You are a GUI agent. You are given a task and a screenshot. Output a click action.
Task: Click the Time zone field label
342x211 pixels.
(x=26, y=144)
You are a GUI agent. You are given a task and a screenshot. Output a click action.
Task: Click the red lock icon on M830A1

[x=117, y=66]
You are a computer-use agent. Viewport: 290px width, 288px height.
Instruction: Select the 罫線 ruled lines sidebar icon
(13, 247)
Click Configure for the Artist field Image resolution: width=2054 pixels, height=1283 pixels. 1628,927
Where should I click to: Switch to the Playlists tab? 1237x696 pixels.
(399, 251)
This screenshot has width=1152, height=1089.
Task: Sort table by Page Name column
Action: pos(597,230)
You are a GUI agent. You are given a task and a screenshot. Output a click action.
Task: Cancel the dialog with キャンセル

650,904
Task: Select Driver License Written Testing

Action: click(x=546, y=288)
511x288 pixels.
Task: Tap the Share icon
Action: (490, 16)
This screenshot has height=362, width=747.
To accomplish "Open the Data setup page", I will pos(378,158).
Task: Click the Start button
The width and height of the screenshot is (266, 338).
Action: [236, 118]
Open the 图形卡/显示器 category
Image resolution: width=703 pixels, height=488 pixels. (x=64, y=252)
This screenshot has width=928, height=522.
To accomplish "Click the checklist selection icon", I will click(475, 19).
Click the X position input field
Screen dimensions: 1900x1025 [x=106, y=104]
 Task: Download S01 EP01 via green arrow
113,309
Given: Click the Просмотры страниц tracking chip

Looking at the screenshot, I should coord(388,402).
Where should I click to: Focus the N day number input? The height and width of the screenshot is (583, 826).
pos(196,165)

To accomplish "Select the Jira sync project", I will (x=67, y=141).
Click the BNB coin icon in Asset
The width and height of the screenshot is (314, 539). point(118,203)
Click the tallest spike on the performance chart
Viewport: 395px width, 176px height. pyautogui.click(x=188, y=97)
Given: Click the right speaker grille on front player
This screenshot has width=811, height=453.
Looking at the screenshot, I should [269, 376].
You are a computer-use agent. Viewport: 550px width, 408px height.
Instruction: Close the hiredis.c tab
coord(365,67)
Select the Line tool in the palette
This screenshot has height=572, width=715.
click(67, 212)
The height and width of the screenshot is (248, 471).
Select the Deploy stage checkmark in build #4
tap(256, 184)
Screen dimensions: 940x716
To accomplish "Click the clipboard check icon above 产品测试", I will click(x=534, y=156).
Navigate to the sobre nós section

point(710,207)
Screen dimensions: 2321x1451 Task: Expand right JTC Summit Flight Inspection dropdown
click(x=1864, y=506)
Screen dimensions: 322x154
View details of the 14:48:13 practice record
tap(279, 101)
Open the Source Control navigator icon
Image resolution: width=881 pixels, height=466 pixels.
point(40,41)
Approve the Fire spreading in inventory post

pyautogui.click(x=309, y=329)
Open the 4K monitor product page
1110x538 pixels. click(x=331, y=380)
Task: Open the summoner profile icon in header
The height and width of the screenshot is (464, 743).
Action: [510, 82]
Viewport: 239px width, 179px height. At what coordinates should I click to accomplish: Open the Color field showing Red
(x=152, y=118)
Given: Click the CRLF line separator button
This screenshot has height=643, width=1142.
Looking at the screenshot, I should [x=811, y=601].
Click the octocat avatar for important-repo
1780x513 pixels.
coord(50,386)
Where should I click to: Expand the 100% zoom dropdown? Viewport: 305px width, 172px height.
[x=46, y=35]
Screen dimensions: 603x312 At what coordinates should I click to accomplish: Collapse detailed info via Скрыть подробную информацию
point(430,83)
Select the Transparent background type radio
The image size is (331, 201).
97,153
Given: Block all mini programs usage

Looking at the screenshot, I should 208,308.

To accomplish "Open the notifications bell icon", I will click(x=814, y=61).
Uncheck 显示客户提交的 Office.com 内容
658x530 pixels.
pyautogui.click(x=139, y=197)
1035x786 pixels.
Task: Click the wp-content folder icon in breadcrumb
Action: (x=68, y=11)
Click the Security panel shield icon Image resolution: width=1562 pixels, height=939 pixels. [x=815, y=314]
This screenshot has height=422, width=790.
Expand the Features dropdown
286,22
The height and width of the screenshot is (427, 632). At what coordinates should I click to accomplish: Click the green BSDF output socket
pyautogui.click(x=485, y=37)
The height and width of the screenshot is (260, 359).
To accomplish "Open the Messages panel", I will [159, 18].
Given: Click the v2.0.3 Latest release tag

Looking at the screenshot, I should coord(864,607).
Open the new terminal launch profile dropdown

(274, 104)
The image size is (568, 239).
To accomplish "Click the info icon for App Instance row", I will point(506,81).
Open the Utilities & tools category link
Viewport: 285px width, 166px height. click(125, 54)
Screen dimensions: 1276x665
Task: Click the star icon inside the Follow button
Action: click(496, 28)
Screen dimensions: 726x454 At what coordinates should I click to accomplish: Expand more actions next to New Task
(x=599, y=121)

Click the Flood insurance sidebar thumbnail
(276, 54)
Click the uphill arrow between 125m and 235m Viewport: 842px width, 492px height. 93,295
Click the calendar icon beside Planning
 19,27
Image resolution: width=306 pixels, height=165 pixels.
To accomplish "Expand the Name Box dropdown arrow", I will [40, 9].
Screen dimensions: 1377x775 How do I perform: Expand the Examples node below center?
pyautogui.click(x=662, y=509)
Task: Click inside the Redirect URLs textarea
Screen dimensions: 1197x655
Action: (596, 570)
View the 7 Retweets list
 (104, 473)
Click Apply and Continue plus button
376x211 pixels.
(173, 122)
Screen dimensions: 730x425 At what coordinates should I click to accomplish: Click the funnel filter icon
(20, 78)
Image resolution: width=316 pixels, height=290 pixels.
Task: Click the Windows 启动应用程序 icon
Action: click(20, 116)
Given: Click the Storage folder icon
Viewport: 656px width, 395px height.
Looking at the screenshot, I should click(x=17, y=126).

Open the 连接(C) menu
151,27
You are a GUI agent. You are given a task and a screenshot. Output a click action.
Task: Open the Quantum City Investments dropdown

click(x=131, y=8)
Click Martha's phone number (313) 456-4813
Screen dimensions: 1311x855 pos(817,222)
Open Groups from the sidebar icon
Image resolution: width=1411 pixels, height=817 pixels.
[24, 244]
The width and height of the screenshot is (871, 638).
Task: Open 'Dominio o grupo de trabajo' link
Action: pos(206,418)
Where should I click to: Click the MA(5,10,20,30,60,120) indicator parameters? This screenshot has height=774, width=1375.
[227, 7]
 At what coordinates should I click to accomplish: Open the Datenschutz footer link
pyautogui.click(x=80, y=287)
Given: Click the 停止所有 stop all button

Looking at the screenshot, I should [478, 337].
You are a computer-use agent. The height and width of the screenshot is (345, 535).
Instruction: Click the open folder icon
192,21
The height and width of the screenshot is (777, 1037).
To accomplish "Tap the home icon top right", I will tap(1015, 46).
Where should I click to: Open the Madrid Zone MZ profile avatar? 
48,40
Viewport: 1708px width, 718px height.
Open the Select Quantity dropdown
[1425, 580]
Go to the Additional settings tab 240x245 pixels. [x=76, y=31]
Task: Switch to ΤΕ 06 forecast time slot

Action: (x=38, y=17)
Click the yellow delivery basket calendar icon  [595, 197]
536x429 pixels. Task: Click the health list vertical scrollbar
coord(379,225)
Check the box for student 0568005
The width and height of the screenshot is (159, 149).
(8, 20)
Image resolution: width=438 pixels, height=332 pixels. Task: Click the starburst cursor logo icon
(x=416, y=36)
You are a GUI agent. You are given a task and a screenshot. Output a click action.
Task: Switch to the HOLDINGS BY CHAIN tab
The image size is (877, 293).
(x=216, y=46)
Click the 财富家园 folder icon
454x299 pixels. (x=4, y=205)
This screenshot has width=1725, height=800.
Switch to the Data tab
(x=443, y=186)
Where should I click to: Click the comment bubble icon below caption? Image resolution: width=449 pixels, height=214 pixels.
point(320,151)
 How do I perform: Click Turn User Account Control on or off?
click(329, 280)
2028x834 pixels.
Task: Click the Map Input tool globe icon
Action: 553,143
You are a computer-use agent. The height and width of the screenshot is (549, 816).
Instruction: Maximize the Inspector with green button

## Problem details
Extract the stretch of records from the line containing "This screenshot has width=928, height=522." through the line containing "will click(x=534, y=156).", reproducing each line exactly.

## Full output
This screenshot has width=928, height=522.
To accomplish "Click the checklist selection icon", I will click(475, 19).
Click the X position input field
Screen dimensions: 1900x1025 [x=106, y=104]
 Task: Download S01 EP01 via green arrow
113,309
Given: Click the Просмотры страниц tracking chip

Looking at the screenshot, I should coord(388,402).
Where should I click to: Focus the N day number input? The height and width of the screenshot is (583, 826).
pos(196,165)

To accomplish "Select the Jira sync project", I will (x=67, y=141).
Click the BNB coin icon in Asset
The width and height of the screenshot is (314, 539). point(118,203)
Click the tallest spike on the performance chart
Viewport: 395px width, 176px height. pyautogui.click(x=188, y=97)
Given: Click the right speaker grille on front player
This screenshot has width=811, height=453.
Looking at the screenshot, I should [269, 376].
You are a computer-use agent. Viewport: 550px width, 408px height.
Instruction: Close the hiredis.c tab
coord(365,67)
Select the Line tool in the palette
This screenshot has height=572, width=715.
click(67, 212)
The height and width of the screenshot is (248, 471).
Select the Deploy stage checkmark in build #4
tap(256, 184)
Screen dimensions: 940x716
To accomplish "Click the clipboard check icon above 产品测试", I will click(x=534, y=156).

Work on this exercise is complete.